2. **Happy path (Ollama)**: `ollama pull mxbai-embed-large`; set the three `EMBEDDING_*` env vars per `.env.example`; run the smoke-test `curl` to confirm 1024-dim response; run a graph build through the UI; verify Neo4j has nodes/edges.
3. **Failure path (typo'd model)**: set `EMBEDDING_MODEL=text-embedding-3-small-typo` against an Ollama base URL; trigger a graph build; verify the task transitions to `FAILED` with the underlying 404 message visible in `Task.error` and the UI; verify backend logs include the ERROR-level traceback.
### Performance / Load
- Not applicable. No throughput change expected on the happy path. Failure path returns earlier than today (bonus).
## Security Considerations
- No new secrets introduced. `EMBEDDING_API_KEY=ollama` is documented as a placeholder string ignored by Ollama; this is consistent with the project's existing handling of `ZEP_API_KEY` (empty string acceptable).

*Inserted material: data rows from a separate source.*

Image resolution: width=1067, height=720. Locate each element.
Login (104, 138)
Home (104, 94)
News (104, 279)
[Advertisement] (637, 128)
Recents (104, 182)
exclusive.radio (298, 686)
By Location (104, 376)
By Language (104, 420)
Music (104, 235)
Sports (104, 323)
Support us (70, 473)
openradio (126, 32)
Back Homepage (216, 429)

- `error-handling.md` § Logging forbids logging API keys / full prompts. `logger.exception(...)` includes the exception message and traceback — Graphiti's exceptions do not echo API keys, but the ERROR log line should not include the request body. Implementation note: log only `graph_id` and episode index alongside the exception.
## Migration Strategy
- None. The fix is purely additive on documentation and a strictly-more-correct behavior change in `add_batch`. Operators do not need to take action unless their graphs were silently empty, in which case this surfacing IS the migration trigger.